=== THE REQUEST ===
Please reproduce the records starting at the line containing "Task: Click the Machine" and ending at the line containing "Action: 62,479", substituting "legend entry" for "legend label" and leaving everything else unchanged.

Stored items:

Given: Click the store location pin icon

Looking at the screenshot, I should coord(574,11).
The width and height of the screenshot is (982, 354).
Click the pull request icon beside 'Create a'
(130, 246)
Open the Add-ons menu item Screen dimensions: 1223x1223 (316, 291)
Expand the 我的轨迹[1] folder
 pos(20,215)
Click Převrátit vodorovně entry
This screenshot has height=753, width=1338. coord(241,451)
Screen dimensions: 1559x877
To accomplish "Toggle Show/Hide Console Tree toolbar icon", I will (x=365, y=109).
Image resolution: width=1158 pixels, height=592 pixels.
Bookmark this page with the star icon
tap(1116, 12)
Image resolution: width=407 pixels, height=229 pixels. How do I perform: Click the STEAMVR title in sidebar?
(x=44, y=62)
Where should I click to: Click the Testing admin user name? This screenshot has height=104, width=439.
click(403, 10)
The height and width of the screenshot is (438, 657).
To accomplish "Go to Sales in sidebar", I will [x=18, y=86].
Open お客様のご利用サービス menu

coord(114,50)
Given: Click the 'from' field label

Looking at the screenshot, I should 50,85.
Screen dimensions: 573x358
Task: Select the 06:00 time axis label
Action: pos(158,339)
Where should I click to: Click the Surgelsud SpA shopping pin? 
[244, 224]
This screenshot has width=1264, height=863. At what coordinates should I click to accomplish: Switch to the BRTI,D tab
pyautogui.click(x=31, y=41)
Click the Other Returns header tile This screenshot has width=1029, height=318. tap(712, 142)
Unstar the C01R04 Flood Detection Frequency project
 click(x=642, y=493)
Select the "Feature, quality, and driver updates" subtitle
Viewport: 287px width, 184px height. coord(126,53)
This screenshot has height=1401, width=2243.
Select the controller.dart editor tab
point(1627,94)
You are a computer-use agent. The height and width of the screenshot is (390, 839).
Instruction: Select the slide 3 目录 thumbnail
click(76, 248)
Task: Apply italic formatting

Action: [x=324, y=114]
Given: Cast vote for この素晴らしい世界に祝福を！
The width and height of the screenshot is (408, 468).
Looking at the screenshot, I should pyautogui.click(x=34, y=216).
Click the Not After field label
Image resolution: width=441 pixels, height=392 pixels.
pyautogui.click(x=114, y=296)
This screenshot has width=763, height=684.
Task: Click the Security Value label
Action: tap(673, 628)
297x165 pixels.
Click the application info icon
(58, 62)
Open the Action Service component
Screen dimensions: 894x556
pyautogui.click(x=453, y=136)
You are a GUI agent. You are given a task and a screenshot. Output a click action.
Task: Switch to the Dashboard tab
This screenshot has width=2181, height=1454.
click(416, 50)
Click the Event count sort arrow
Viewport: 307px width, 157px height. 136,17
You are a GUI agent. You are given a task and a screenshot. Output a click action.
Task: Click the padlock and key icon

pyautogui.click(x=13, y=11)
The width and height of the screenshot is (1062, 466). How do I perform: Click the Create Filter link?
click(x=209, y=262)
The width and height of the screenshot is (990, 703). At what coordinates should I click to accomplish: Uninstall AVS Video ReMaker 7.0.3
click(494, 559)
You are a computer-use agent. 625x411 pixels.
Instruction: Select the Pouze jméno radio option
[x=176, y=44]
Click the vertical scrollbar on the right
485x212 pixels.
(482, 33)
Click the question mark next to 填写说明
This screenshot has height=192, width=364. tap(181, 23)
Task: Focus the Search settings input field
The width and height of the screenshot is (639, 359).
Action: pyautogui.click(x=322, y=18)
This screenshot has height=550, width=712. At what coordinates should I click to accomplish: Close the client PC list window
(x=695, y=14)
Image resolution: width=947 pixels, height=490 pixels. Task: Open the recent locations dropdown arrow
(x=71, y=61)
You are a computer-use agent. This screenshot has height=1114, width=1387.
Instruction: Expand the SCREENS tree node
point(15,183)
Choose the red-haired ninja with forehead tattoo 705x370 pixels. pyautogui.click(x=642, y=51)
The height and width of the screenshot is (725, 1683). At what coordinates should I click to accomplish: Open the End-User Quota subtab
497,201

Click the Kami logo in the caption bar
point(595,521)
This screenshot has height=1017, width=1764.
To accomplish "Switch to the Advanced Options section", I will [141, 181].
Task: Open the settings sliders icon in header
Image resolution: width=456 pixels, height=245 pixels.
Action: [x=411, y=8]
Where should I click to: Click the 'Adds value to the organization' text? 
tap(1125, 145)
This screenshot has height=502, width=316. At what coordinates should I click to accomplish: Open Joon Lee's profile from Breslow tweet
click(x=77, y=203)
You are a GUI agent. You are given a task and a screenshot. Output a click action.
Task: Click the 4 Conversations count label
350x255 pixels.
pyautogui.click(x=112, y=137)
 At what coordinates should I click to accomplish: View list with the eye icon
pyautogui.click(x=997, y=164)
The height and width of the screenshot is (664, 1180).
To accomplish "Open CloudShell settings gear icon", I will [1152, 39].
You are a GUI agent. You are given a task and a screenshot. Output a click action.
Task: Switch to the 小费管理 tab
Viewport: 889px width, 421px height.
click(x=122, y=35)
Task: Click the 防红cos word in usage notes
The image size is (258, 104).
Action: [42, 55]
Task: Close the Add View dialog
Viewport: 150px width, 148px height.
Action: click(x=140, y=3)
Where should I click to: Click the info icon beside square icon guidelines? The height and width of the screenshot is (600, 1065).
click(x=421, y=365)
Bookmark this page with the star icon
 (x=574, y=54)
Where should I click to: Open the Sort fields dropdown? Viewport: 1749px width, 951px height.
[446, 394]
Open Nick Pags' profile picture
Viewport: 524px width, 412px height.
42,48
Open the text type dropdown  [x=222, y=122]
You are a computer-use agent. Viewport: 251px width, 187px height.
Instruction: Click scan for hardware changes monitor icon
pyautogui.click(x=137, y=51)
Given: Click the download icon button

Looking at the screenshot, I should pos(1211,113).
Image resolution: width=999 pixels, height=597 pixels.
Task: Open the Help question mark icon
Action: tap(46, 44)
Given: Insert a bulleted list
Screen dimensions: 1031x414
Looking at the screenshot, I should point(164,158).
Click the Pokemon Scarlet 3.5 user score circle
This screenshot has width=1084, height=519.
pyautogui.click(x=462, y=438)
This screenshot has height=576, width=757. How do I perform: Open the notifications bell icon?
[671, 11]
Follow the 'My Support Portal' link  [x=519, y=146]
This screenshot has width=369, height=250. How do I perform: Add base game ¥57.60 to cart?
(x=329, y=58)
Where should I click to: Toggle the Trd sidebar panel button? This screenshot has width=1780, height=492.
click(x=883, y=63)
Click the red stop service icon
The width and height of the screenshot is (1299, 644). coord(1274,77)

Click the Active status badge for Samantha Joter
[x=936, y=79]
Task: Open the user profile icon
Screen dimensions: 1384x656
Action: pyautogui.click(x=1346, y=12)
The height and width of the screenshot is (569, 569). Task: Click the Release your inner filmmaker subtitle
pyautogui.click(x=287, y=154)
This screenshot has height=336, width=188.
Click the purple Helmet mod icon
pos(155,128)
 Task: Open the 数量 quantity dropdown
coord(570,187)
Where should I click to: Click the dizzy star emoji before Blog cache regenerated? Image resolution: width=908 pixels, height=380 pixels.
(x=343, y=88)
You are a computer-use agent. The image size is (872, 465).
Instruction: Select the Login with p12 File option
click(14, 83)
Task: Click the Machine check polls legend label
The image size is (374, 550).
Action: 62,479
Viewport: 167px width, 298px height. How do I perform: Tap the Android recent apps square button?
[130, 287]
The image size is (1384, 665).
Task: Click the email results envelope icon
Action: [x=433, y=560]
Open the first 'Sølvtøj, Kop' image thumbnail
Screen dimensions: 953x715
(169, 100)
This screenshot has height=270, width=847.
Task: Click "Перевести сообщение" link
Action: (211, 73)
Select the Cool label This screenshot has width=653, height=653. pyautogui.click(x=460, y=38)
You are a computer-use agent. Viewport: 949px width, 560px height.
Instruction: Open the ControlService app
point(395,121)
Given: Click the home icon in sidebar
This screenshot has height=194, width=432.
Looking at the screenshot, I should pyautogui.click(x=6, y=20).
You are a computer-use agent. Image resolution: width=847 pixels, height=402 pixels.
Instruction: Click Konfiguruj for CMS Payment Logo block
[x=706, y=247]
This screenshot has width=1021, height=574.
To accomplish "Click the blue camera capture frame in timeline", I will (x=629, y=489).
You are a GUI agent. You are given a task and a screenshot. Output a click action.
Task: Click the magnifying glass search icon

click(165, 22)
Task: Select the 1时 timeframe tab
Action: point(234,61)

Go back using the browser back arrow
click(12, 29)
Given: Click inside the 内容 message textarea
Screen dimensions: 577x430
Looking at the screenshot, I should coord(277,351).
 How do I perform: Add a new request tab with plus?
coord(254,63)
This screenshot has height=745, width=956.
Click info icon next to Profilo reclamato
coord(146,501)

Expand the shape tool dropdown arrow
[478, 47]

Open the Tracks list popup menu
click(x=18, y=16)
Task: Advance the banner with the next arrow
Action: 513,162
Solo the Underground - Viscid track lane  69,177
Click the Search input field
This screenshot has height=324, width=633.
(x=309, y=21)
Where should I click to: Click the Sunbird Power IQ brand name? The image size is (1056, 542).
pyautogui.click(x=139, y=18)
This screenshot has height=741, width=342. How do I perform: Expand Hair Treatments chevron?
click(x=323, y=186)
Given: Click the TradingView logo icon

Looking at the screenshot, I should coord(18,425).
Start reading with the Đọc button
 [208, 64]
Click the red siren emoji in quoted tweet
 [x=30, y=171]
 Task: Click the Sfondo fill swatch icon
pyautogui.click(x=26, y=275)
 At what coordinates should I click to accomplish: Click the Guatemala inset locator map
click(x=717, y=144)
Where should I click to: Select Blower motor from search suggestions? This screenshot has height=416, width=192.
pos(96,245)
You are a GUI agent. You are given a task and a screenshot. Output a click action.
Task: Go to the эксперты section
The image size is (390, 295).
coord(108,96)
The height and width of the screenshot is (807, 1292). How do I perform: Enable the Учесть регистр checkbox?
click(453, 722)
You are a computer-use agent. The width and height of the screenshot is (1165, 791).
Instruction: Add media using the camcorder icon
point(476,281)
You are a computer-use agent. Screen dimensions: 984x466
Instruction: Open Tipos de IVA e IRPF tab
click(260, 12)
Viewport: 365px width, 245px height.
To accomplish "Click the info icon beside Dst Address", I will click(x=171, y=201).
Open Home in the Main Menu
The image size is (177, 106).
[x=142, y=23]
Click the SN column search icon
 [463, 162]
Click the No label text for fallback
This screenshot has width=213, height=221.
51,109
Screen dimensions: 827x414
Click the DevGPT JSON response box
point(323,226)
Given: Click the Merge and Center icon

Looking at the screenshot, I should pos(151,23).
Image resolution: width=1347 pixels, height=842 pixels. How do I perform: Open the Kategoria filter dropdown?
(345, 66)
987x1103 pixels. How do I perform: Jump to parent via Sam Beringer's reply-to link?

=== RESULT FOR THIS TASK ===
Task: Click the Machine check polls legend entry
The image size is (374, 550).
Action: 62,479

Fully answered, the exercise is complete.